#### DATA FOR REVIEW

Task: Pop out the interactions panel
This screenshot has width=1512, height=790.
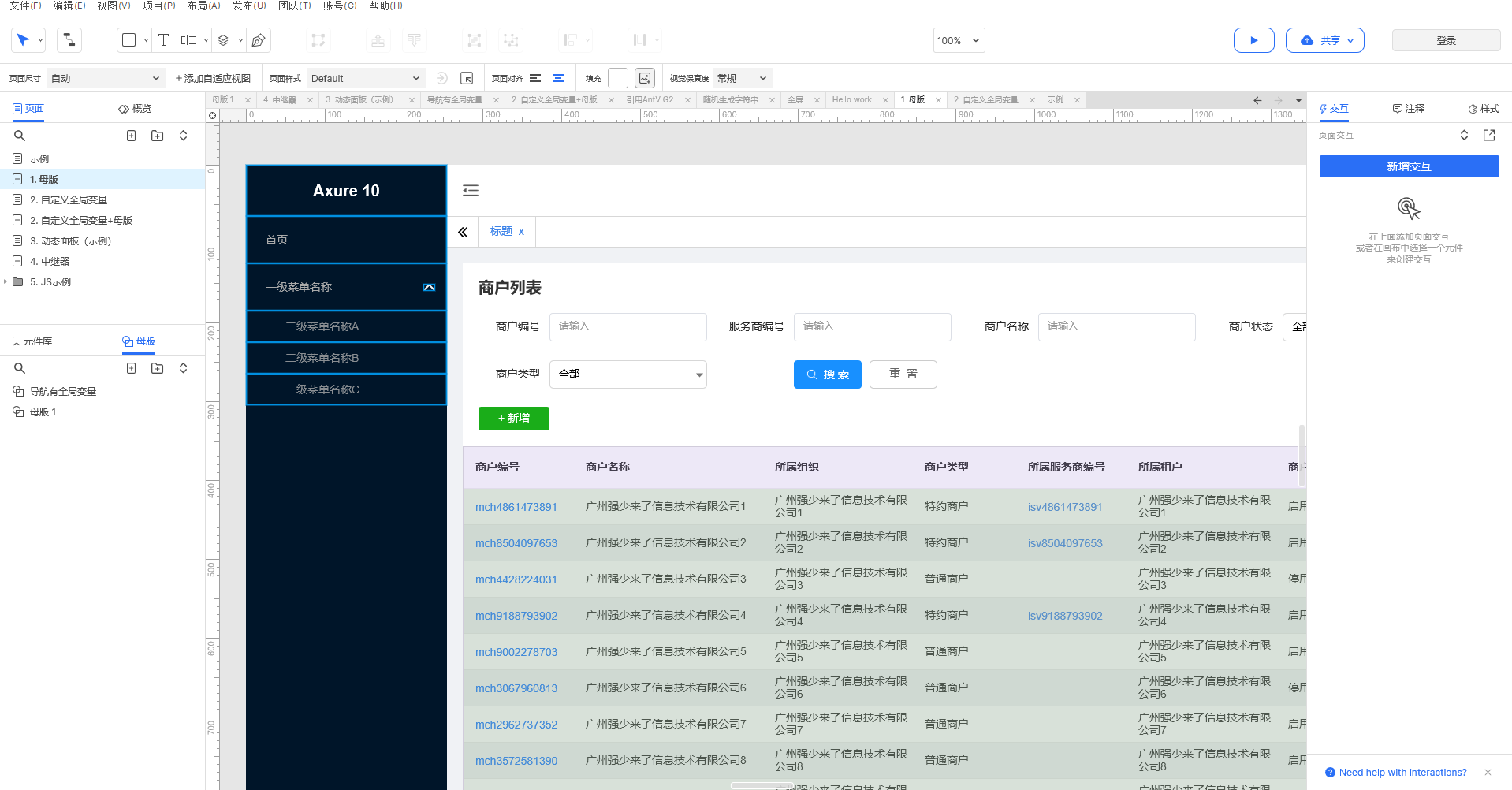Action: 1488,136
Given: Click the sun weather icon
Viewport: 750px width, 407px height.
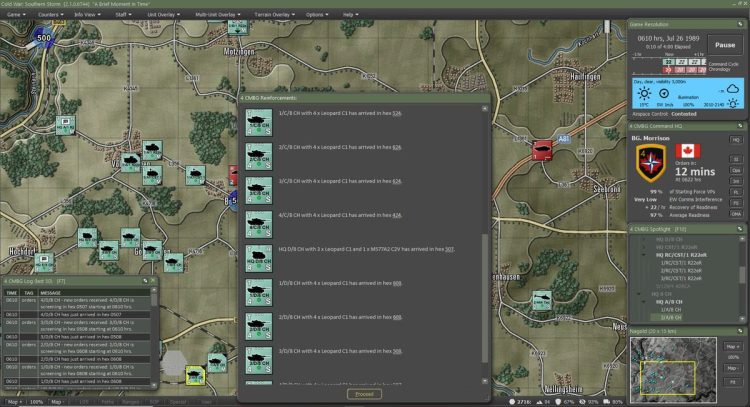Looking at the screenshot, I should click(644, 92).
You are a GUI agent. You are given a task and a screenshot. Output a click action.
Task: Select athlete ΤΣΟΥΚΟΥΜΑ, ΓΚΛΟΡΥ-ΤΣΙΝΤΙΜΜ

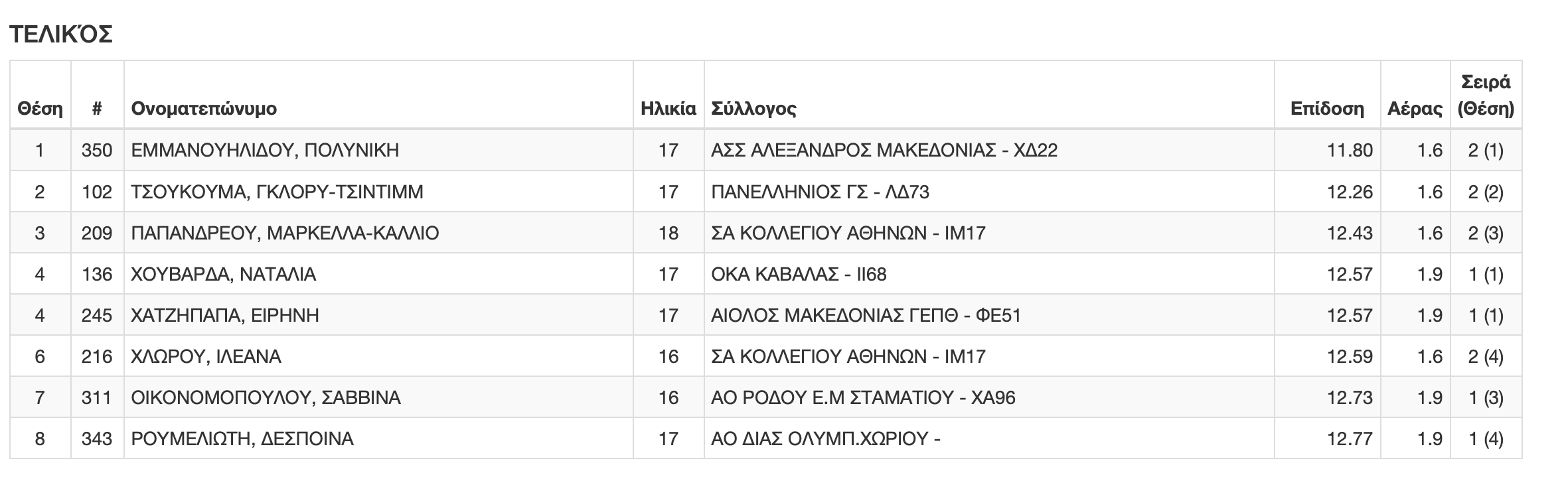(277, 192)
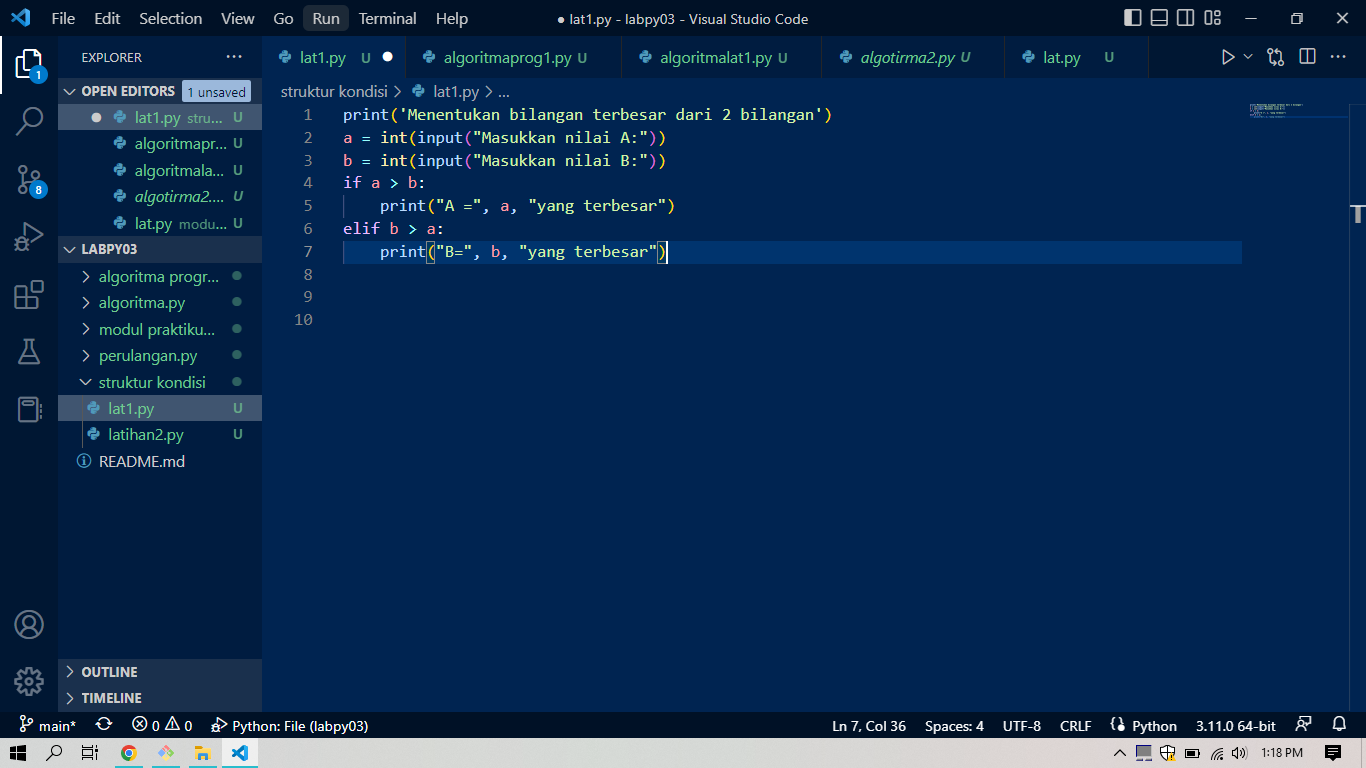Open the Accounts icon in activity bar
Image resolution: width=1366 pixels, height=768 pixels.
point(29,625)
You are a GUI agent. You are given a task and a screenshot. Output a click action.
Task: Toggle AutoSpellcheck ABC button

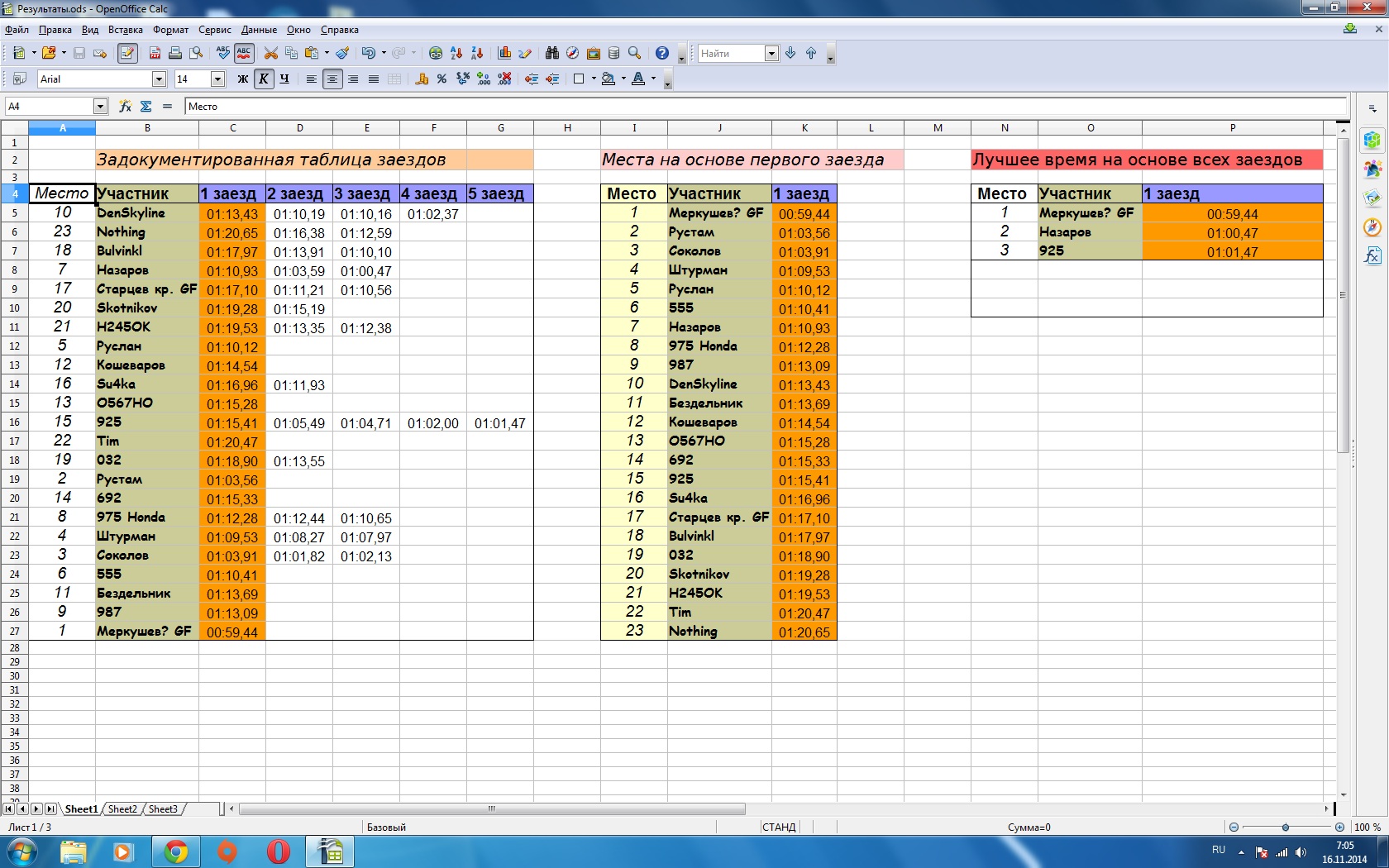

########

### REQUIRED ACTION
Please return, without any change, the lines from the line containing "This screenshot has width=1512, height=790." through the last line of the entries, dropping the pictures.

### ANSWER AREA
This screenshot has width=1512, height=790.
Action: 1488,136
Given: Click the sun weather icon
Viewport: 750px width, 407px height.
Looking at the screenshot, I should click(644, 92).
You are a GUI agent. You are given a task and a screenshot. Output a click action.
Task: Select athlete ΤΣΟΥΚΟΥΜΑ, ΓΚΛΟΡΥ-ΤΣΙΝΤΙΜΜ

(277, 192)
Open the Accounts icon in activity bar
Image resolution: width=1366 pixels, height=768 pixels.
point(29,625)
You are a GUI agent. You are given a task and a screenshot. Output a click action.
Task: Toggle AutoSpellcheck ABC button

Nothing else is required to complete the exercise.